== Exercise requirements ==
- A) List every amount in pounds sterling that appears in the article on Fletchers Solicitors' accounts.
- B) Carry on the article about Fletchers Solicitors' accounts from its last sentence.

== Passage to read ==
The new owners of personal injury specialist Fletchers Solicitors oversaw a profits wipe-out as they rebuilt the business for the future, new documents reveal. Accounts published this month show that in the year ended 30 April 2022 the firm went from posting a £5.1m pre-tax profit to a £209,000 loss.

Private equity business Sun European Partners bought the north west firm in October 2021 and promised to grow the business through a number of acquisitions. The accounts report that 2021/22 was a ‘transformational year’ for the group with a new external chief executive appointed, new leadership team installed and a move away from low-value personal injury work.

Revenues dropped by 21% to £34m as the business was hit by a key insurer and supplier of work entering administration during the year. But the leadership team said new work sources will drive personal injury revenue up to pre-pandemic levels from this year.

Fletchers said the outlook for medical negligence revenue, which decreased last year, is also positive, with new cases in this areas up 30% and a ‘noticeable shift’ to higher value work. Overall the firm took on 5,744 new cases – an increase of 17%.

Alexandra Lynch, chief financial officer, said the firm has reinvested back into the business during the year to facilitate future growth plans, mainly through staff remuneration and extra marketing. That, coupled with one-off transaction costs of £3.5m relating to the sale of the business, had caused a temporary hit on the profits figure for the year.

== Given information ==

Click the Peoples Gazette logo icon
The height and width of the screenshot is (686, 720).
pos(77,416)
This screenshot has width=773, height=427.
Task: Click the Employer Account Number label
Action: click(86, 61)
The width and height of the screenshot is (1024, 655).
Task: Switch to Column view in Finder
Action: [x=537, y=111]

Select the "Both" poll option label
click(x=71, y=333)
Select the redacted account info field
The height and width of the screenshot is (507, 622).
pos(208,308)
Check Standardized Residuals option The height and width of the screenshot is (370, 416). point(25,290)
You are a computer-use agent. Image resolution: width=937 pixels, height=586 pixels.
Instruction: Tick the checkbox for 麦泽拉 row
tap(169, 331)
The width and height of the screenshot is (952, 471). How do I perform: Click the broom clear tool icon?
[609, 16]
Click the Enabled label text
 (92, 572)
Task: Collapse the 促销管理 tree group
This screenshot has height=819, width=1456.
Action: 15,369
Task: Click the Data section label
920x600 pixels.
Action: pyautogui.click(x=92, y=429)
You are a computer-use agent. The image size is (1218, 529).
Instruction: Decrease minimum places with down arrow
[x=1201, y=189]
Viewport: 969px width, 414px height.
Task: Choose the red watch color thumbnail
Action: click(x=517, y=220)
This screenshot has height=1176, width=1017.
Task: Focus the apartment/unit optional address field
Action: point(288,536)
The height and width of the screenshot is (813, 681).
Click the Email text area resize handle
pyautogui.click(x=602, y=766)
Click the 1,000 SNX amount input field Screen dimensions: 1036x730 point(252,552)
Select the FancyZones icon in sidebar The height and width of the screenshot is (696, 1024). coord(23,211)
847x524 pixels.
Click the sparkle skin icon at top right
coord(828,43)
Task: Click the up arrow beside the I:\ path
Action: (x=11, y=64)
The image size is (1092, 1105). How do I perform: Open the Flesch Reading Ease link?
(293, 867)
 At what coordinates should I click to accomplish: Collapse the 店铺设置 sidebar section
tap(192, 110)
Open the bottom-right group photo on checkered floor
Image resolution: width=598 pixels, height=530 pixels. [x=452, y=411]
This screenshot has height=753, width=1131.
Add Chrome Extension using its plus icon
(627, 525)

== Exercise results ==
- A) £5.1m, £209,000, £34m, £3.5m

- B)
‘With access to funding and a strong balance sheet, we are well positioned to take advantage of the many opportunities to grow in a highly fragmented market,’ said Lynch. ‘This year has been one of transition for the group. Despite the loss of a key contact and leads, the business has set itself up for success in future years with a shift to take on higher value work in medical negligence and resetting our sources of work in PI.’

All members of the previous board resigned at various points during the 2021/22 year. The accounts show that directors’ total remuneration rose from £1.1m to £2.8m. The Gazette understands that the new board members who joined the board midway through the year do not account for the increase.

The firm increased its cash reserves from £1.7m to £2.4m and net assets fell marginally to £11.27m.